Review: Pianist Benny Green delivers sheer jazz joy

Rich Schenin | San Jose Mercury News | June 25, 2013

Review: Pianist Benny Green delivers sheer jazz joy

http://www.mercurynews.com/music/ci_23536087/review-pianist-benny-green-delivers-sheer-jazz-joy

Art Blakey and Betty Carter knew what good is. They hired pianist Benny Green for their bands when he was practically still a kid, and he’s remained one of jazz’s most joyful players. On Monday night at the Kuumbwa Jazz Center in Santa Cruz, that’s what he was all about: pure joy.

Opening a weeklong string of Bay Area gigs — including two nights at Kuumbwa to record a live album — Green and his trio focused on the pianist’s original tunes, which capture the spirit of much jazz made from the mid-1940s to the mid-’60s. However, there’s nothing frozen in amber about his pensive midnight ballads or finger-busting bebop numbers. On Monday, the ballads explored the deep intersection of poignancy and hope, while the bebop tunes careened like subway trains around a bend.

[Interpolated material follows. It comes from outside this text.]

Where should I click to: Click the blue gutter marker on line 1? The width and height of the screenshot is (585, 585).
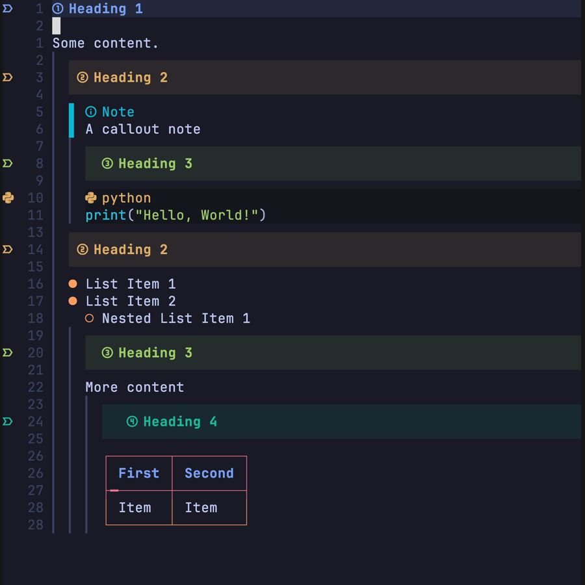click(x=8, y=9)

Green — who grew up in Berkeley and recently turned 50 — has empathetic bandmates: bassist David Wong and drummer Kenny Washington. They know the idiom, love it and keep it fresh, and the trio’s next album should crackle: There was hardly an empty seat for Monday’s first set at Kuumbwa, where Green first performed while in high school. After moving to New York in the early 1980s, he returned to the club with Blakey, Carter and his own bands. In 1993, he recorded a live album there as a member of Ray Brown’s trio.

Excited to be back, he joked that he had just told his recording engineer, “I want to have the audience sounding like on Ramsey Lewis’ ‘The In Crowd.’ ” Well, the crowd didn’t get that boisterous. Still, it was ready to celebrate.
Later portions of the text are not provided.